Tobacco use is a critical issue. In the Healthy People 2020, it is one of the 12 topic areas that contain the leading health indicators; the indicators themselves include the percentage of the currently smoking adults and the “adolescents who smoked cigarettes in the past 30 days” (ODPHP, 2010, p. 4). Tobacco is being used all over the world; it can be chewed, sucked, snuffed, and smoked, but in any case, it remains harmful to humans.
Tobacco use is among the key risk factors for a variety of chronic illnesses including cancer and cardiovascular diseases; it contributes to the development of diabetes, arthritis, blindness, degeneration of the immune system, and various reproductive issues (Office of Disease Prevention and Health Promotion [ODPHP], 2016). Also, there exist disparities related to smoking that put various groups in disadvantage. In particular, LGB individuals are more likely to smoke than heterosexual people (CDC, 2016). Finally, second-hand smoke should not be forgotten about; often, it is children who are exposed to it.

• _Your tasks_
• 1. Summarize the passage on tobacco use in two sentences.
• 2. Resume the passage on tobacco use, starting after its final sentence.
The listing after this point is separate material, not part of the passage on tobacco use.

• _Data block_
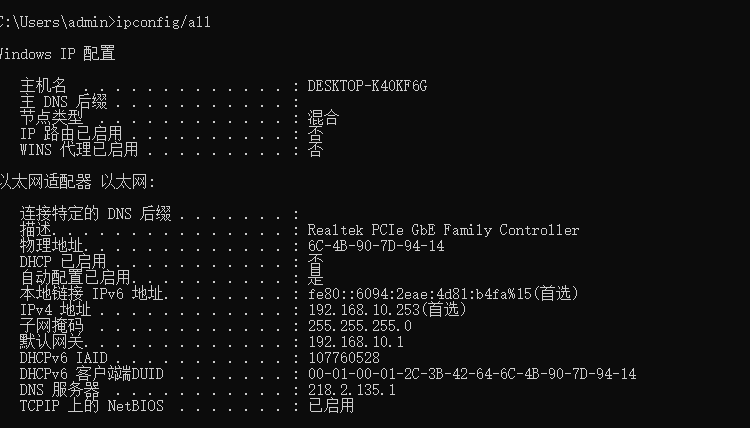Viewport: 750px width, 428px height.
Task: Click the "DHCP 已启用" label
Action: tap(62, 262)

• _Answers in order_
• 1. Tobacco can be chewed, sucked, snuffed, or smoked and is harmful to humans in any form, and Healthy People 2020 makes it one of the 12 topic areas that contain the leading health indicators. It is a key risk factor for chronic illnesses such as cancer and cardiovascular diseases, smoking-related disparities put various groups at a disadvantage, with LGB individuals more likely to smoke than heterosexual people, and children are often the ones exposed to second-hand smoke.

• 2.
What is most important about tobacco use is that it is a preventable issue. Just like other preventable health problems (for example, obesity), the problem of tobacco smoking is very costly and dangerous for the nation. The costs are multiple; they include the expenses of healthcare, sick leaves and other damages to business, but eventually, smoking costs lives (ODPHP, 2016). Smoking is a serious issue, and it needs to be addressed by initiatives like Healthy People 2020.
CDC. (2016). Tobacco-Related Disparities: LGBT. Web.
Office of Disease Prevention and Health Promotion. (2016). Tobacco Use. Web.